The carbon emissions from Alok’s displays are eliminated thanks to a partnership with the Latin American company Solví, which captures and treats the gases produced in landfills. So for every ton of CO2 The events of Alok produce, the plan requires the same money – as has been proposed through the carbon credit scheme – to be solved by the methane that is captured before it is released, and converted into renewable energy. Such mitigation measures are recognized by the UN as a means of reducing actual emissions, although some experts criticize the practice. inactive and green appearance; some artists have gone ahead with their sustainable efforts, such as Massive Attack, who created the 2024 festival using renewable energy and prevented fans from using cars to get there, let alone airplanes.
I ask Alok about his own breath. He gives an example of a day like today, when he has rented a private plane to fly between two shows: “Just doing one (show): I don’t agree with it, you know?

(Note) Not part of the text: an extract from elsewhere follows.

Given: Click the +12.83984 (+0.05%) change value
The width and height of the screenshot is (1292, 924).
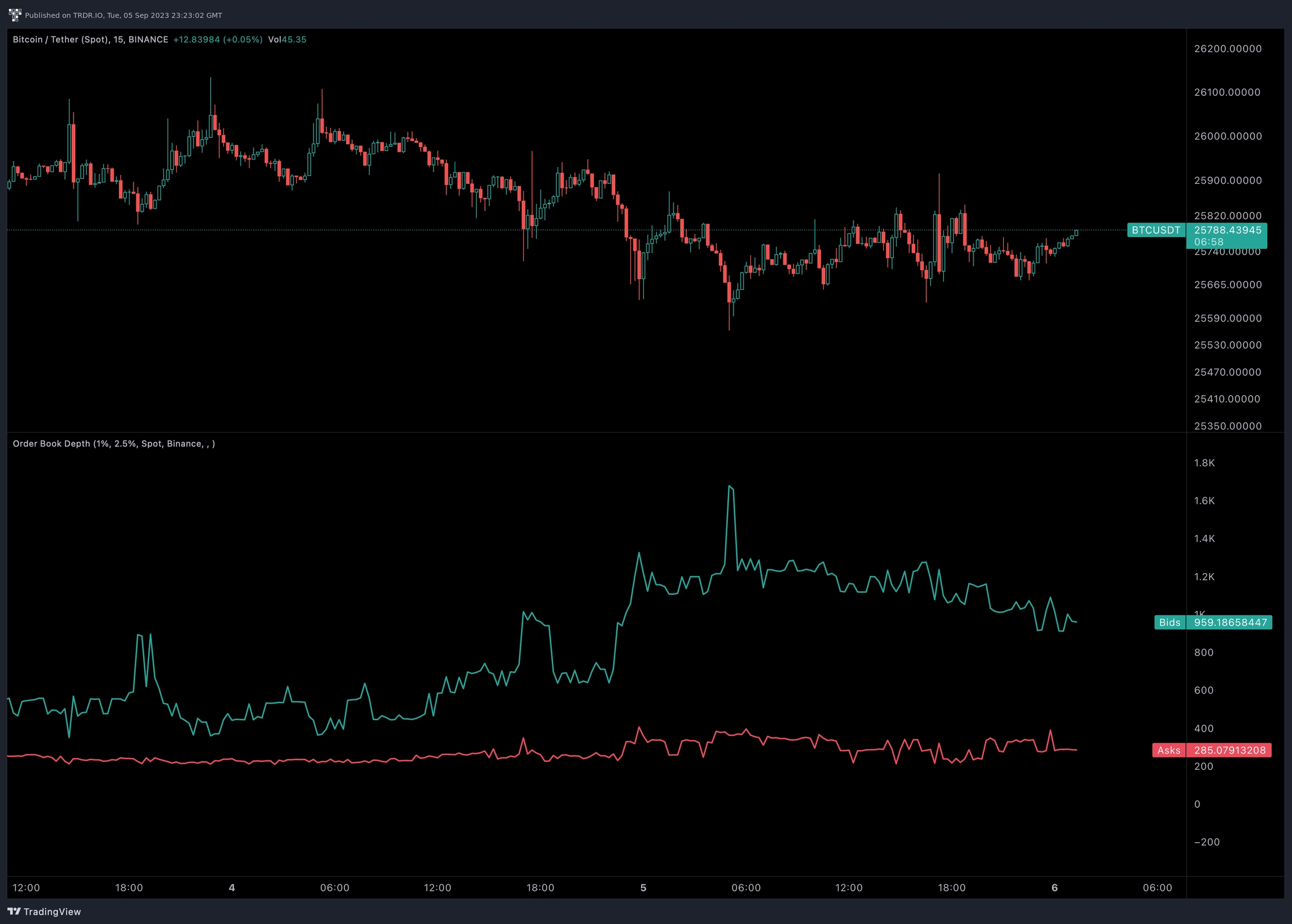Looking at the screenshot, I should click(x=218, y=39).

There’s a way to do it thoughtfully. Like, I don’t have my (own) plane anymore,” he says. “I slowed down my breathing, but I didn’t stop excreting oil.

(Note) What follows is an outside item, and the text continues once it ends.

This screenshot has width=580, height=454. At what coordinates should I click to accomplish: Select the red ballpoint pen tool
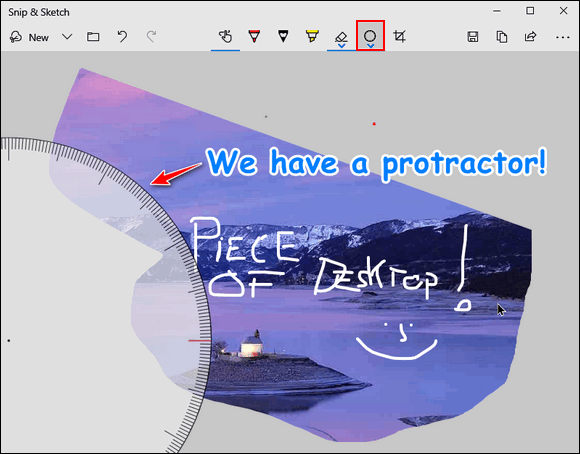pos(254,36)
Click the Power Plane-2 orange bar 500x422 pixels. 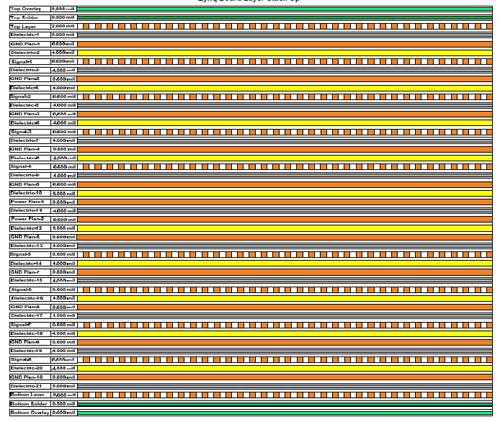click(285, 219)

AI is another issue that Alok wants to tackle: at Coachella in 2025, he held Keep Art Human, a show in which 50 dancers created a precise choreography that replaced the big screens with pyrotechnics. “AI as a tool is not a problem,” says Alok. “But it also brings comfort, and art isn’t just comfort, it’s struggle. Through music we create a community, and we can’t give that to AI.”
He also criticizes the superstar DJ culture that dominates electronic music today. Despite having nearly 29m Instagram followers, “I wouldn’t like to turn DJs into gods,” he says calmly, like a sage. “We are here in service, always.”
He recalls meeting Sadhguru, an Indian spiritual leader and founder of the Isha Foundation. He told me: ‘If you want to save the world with black hands, you will stain everything. First you have to take care of yourself, to achieve your goal.'” I asked Alok if he could be this kind of leader. “No,” he says, and disappeared through the gate of the airport.